*GIVEN EXERCISE*. Turn the entries from the line containing "Given: Select the Heading visualization" through the end of the entries into a Markdown table with the columns "No." and "Text", skipping blank lines. Leave the pictures out of your answer.

[Start EXERCISE DATA]

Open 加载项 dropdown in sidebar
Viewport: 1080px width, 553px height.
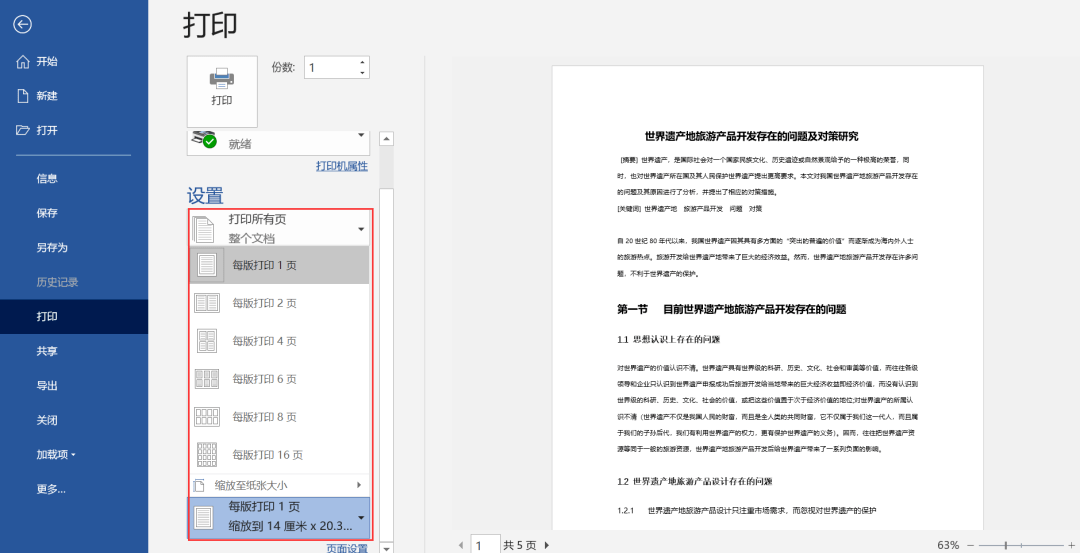click(56, 455)
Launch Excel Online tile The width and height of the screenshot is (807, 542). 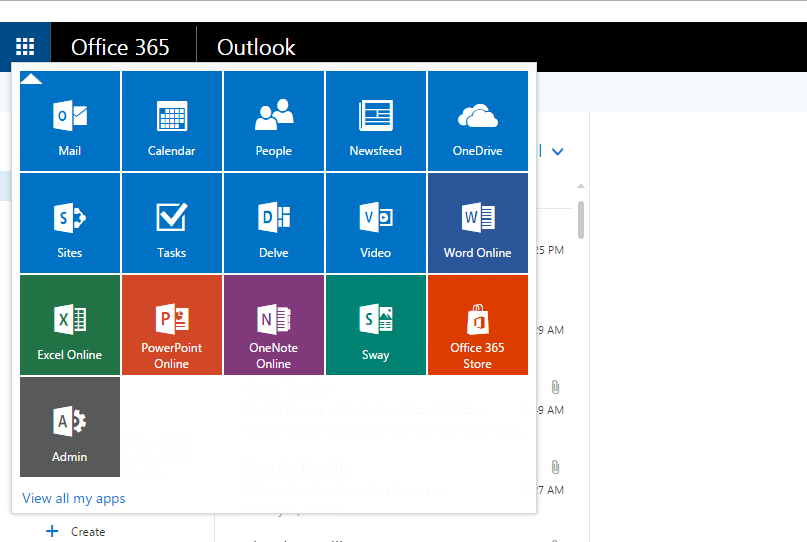(x=70, y=326)
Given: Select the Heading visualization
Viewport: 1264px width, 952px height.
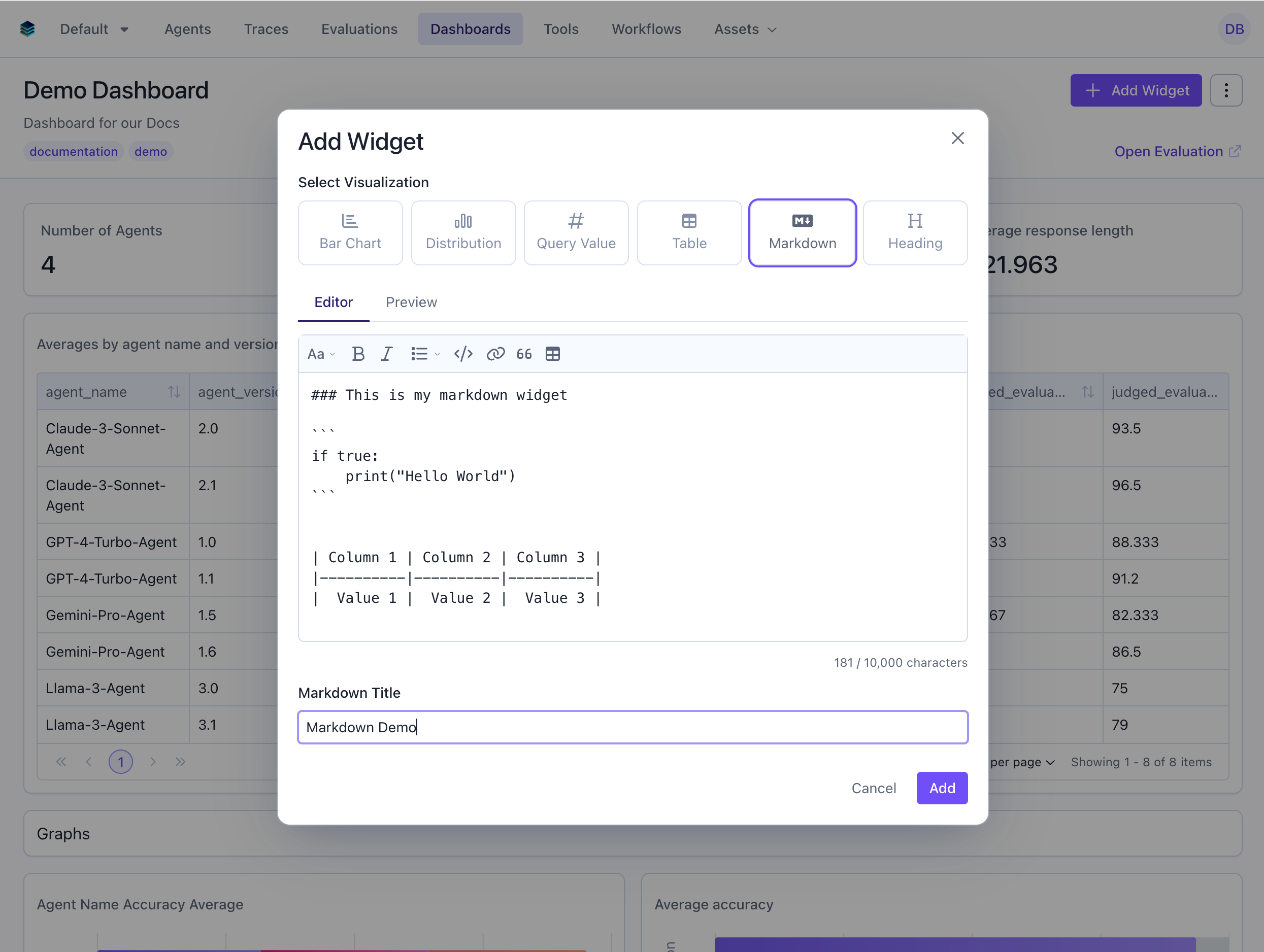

[End EXERCISE DATA]

*ANSWER TO THIS EXERCISE*.
| No. | Text |
|---|---|
| 1 | Given: Select the Heading visualization |
| 2 | Viewport: 1264px width, 952px height. |